= Modified Philip Dunne Infiltrometer =

Standardized method for measuring soil infiltration

The Modified Philip-Dunne Infiltrometer (MPD) is a standardized method for measuring the hydraulic conductivity of soil in the field. It is a falling head method outlined in ASTM International Standard D8152.

==Description and methodology==

The MPD Infiltrometer consists of a cylinder with an inside diameter of 4 inches (10.16 cm) and a length of 17.5 inches (44.5 cm). The procedure involves inserting the cylinder 5 centimeters into the ground and filling it with one gallon of water. Water level readings are recorded at regular time intervals until the cylinder is drained. The collected data is then used to calculate the saturated hydraulic conductivity (Ksat) using the MPD equation specified in ASTM Standard D8152.

==Historical context==

The MPD method builds upon earlier work in infiltration theory. The Green-Ampt theory, developed in 1911, provided a framework for estimating infiltration rates by incorporating factors like soil suction head, porosity, hydraulic conductivity, and time.

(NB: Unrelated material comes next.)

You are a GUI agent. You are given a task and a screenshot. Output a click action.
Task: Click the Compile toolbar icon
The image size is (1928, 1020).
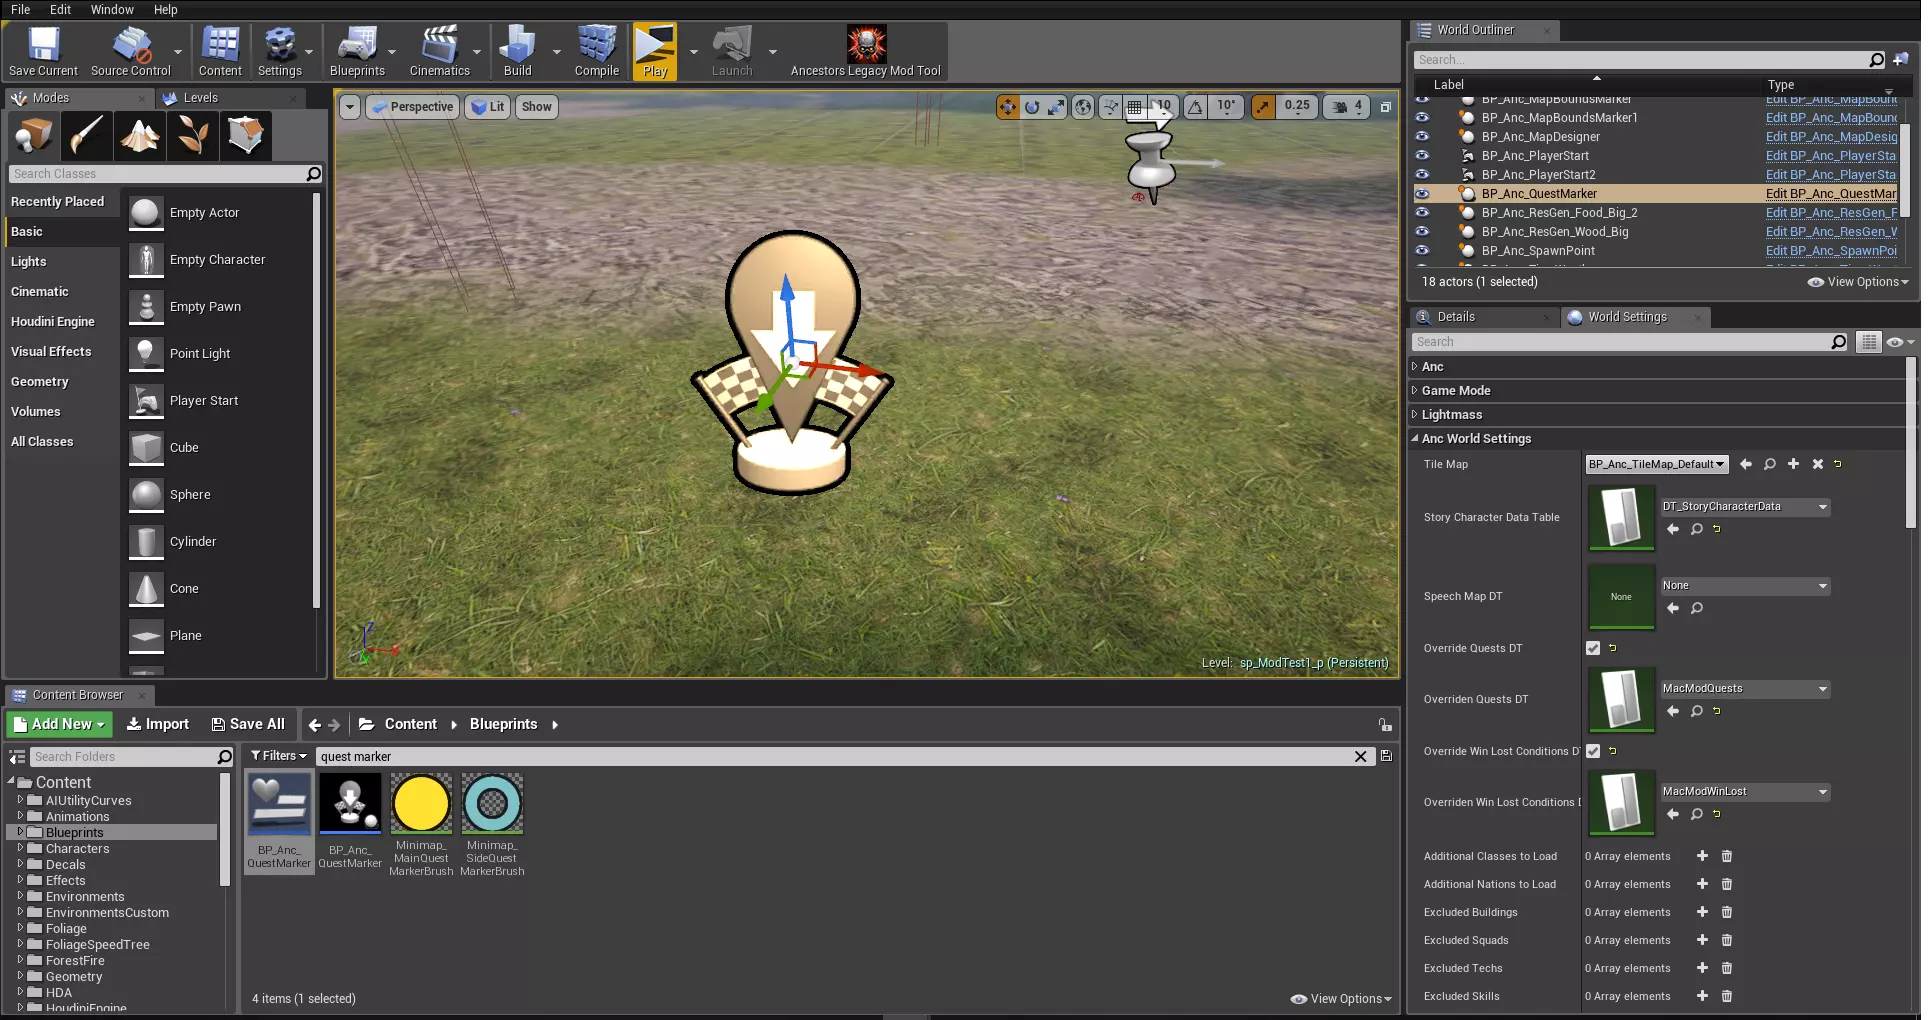[x=596, y=52]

In 1993, Philip and Dunne expanded on this theory, developing a methodology using a water-filled cylinder to measure head drop over time. Their approach incorporated the Green-Ampt theory to calculate hydraulic conductivity, which eliminates the need for pre-saturating the ground with water.

==Refinement and standardization==

The University of Minnesota subsequently modified Philip and Dunne's method by introducing a variation to the calculation in 2007. This refinement led to the renaming of the method as the Modified Philip-Dunne Infiltrometer (MPD). The revised methodology underwent peer review and in 2018, the MPD test was formally adopted as an ASTM International Standard. ASTM D8152.

==Peer reviews==

The Nevada Tahoe Conservation District conducted a two-year study (2012–2014) of the Modified Philip Dunne Infiltrometer and compared the results of the MPD to the Constant Head Permeameter, Double Ring Infiltrometer, and the Tension Disc Infiltrometer. The purpose of the study was to determine if the MPD could be used as a faster method to test the hydraulic conductivity of the rain gardens in the Lake Tahoe Region. The results showed the MPD measurements were comparable to the other three test methods.

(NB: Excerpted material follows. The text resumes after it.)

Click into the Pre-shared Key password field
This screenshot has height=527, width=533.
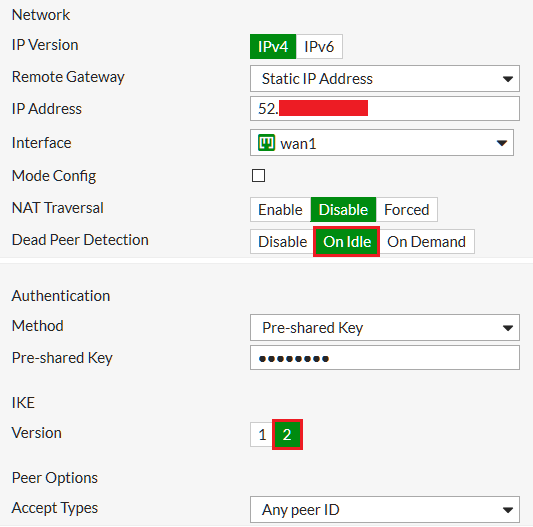(x=385, y=358)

The authors of a 2019 study said "that the MPDI is a useful field method to estimate Ks values, but it is not a robust method to estimate Ψ values."

The Georgia Department of Transportation adopted the MPD method to conduct a study of road side infiltration practices (ditches), to determine the best slope and design of these practices to achieve maximum efficiency removing solid pollutants.

==Issues==
Per ASTM D8152, the MPD method is not suitable in soils (clay) where infiltration is slower than 2.5 mm per hour.